EXERCISE 1: In the post about Shabbat candlesticks, who owned the pair Heather Welkes used on the night described?
EXERCISE 2: Resume the blog post about Shabbat candles and the great-grandmother's candlesticks, picking up after its final sentence.

** begin SELECTED EXCERPT **

Friday, 10 July 2020

‘By creating peace in
the home, we are helping
to create peace in the world’

Heather Welkes, a teacher, tells the story of her great-grandmother, four candlesticks, and freedom for children

Patrick Comerford

In my Friday evening reflections a few weeks ago, I wrote of how the former Chief Rabbi, Lord (Jonathan) Sacks, says lighting candles to welcome Shabbat ‘is a positive commandment, symbolising shalom bayit, domestic peace.’ He says that ‘by creating peace in the home, we are helping to create peace in the world.’

This connection between domestic peace and world peace was made beautifully in one posting I came across earlier this week [7 July 2020].

Heather Welkes, a teacher who blogs at My friend has 12 pets and posts on Facebook as ‘Heather Feather,’ re-posted a photograph from 6 January, which – amid rising antisemitism in the US and around the world – had been designated as #JewishandProud Day. She wrote this week, in a posting headed ‘Great Grandma's Candlesticks’:

‘Friday night is family night in my house. We try to observe Shabbos every week, although I never actually light the candles at the right time. One thing is constant – every Friday night I light the candles that I received for my Bat Mitzvah, and now those candlesticks are even more meaningful, as the synagogue I grew up in is just this week closing its doors.

‘Tonight, I used a different set, a pair that sits in my breakfront with all my other Judaic items. It’s the pair that belonged to my Great Grandma Ida, who I never met. I never knew her, but she lives on in these candlesticks.

** end SELECTED EXCERPT **
** begin GIVEN RECORDS **

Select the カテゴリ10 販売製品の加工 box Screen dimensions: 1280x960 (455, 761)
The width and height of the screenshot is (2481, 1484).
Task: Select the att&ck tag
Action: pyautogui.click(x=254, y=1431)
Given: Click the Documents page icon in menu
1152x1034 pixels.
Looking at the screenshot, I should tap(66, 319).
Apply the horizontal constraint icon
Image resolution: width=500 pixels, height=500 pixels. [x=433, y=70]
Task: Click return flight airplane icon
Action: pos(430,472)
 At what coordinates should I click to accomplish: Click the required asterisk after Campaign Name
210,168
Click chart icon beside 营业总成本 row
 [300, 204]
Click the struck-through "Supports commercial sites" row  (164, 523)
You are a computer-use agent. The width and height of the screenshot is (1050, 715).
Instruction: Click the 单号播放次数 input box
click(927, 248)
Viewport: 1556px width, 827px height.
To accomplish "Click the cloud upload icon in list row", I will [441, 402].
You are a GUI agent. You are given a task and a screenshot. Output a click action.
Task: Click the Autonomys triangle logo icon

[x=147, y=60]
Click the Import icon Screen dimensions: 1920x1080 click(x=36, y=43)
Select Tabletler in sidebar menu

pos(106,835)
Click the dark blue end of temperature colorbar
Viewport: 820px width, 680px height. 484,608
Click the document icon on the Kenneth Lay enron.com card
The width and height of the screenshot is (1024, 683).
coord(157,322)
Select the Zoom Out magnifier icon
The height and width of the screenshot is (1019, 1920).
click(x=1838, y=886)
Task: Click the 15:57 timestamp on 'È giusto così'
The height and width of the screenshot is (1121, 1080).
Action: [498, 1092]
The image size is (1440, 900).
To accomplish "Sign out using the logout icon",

** end GIVEN RECORDS **

TASK RESULT 1: Her Great Grandma Ida, whom she never met.

TASK RESULT 2:
‘In the early 1900s, she came alone to America, just a teenager, fleeing Russia. She carried with her two sets of heavy brass candlesticks. The story is told that at one point, she was stopped by a border guard and she bribed her passage through by giving him one of the four candlesticks, and now there are three, given to my mother who gave them to me.

‘I don’t know if she had a visa. I don’t know if anyone sponsored her. I just know that she was fleeing violence and because of that candlestick, I can light my Shabbat candles, honour her memory and tell her story.

‘This week, I’ve felt very helpless over the fact that children are being held in cages and separated from their parents. I can enjoy my freedom because I just happened to be lucky enough to be born in this country.

‘So, as I celebrate this Shabbat, I’ll say a prayer that families can be made whole again.

‘I’m thankful for my Great-Grandmother’s safety, and that because of one bribed candlestick that allowed her to make it to America, she was able to go on and have 121 descendants.

‘Shabbat Shalom.’

Shabbat Shalom.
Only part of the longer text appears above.